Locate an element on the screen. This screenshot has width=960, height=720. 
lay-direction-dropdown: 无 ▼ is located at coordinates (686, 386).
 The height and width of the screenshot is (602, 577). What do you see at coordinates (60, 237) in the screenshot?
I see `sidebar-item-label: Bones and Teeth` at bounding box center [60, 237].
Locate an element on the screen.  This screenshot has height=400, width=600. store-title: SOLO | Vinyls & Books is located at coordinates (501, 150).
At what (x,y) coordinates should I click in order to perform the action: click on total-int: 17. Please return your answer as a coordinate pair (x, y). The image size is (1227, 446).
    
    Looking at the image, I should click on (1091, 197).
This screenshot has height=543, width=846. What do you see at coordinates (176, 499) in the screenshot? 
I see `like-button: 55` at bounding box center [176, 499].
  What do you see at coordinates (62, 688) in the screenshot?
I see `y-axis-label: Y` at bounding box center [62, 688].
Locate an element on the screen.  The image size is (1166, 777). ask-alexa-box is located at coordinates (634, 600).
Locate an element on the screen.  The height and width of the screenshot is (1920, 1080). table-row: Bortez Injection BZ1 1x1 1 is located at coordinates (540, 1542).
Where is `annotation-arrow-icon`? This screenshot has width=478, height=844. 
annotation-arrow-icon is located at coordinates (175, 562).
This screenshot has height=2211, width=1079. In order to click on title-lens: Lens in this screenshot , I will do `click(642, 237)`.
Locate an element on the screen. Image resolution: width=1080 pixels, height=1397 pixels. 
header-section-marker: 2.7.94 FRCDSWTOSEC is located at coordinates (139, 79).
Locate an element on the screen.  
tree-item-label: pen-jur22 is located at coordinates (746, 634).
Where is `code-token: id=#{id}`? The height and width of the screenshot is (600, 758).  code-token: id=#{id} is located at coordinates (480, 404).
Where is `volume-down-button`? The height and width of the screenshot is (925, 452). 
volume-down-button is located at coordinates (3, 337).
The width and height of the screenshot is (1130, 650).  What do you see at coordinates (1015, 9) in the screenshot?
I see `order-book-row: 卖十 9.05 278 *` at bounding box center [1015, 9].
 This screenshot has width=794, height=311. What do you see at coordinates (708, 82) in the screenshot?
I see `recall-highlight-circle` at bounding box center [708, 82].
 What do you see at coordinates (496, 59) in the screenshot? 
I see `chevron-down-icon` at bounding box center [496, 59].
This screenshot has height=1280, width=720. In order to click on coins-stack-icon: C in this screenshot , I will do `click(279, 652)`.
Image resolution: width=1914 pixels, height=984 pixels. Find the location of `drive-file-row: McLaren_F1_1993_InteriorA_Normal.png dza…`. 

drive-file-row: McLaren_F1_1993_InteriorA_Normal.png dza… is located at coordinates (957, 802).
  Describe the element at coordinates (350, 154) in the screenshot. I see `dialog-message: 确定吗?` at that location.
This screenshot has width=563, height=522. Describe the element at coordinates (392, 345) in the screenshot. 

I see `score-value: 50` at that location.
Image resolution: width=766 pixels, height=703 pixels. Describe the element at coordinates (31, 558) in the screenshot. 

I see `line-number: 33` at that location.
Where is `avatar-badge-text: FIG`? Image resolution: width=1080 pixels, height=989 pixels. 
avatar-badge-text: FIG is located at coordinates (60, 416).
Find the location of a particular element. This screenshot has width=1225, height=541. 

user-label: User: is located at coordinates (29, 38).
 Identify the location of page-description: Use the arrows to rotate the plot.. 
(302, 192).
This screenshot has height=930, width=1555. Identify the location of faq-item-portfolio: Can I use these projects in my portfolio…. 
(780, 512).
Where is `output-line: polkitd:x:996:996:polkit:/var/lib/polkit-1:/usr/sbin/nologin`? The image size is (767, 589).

WHAT THE EXERCISE ASKS =>
Reproduce, word for word, the stretch of entries from the very start through the line containing "coordinates (501, 150).".

ANSWER FOR THIS EXERCISE =>
Locate an element on the screen. This screenshot has width=960, height=720. 
lay-direction-dropdown: 无 ▼ is located at coordinates (686, 386).
 The height and width of the screenshot is (602, 577). What do you see at coordinates (60, 237) in the screenshot?
I see `sidebar-item-label: Bones and Teeth` at bounding box center [60, 237].
Locate an element on the screen.  This screenshot has height=400, width=600. store-title: SOLO | Vinyls & Books is located at coordinates (501, 150).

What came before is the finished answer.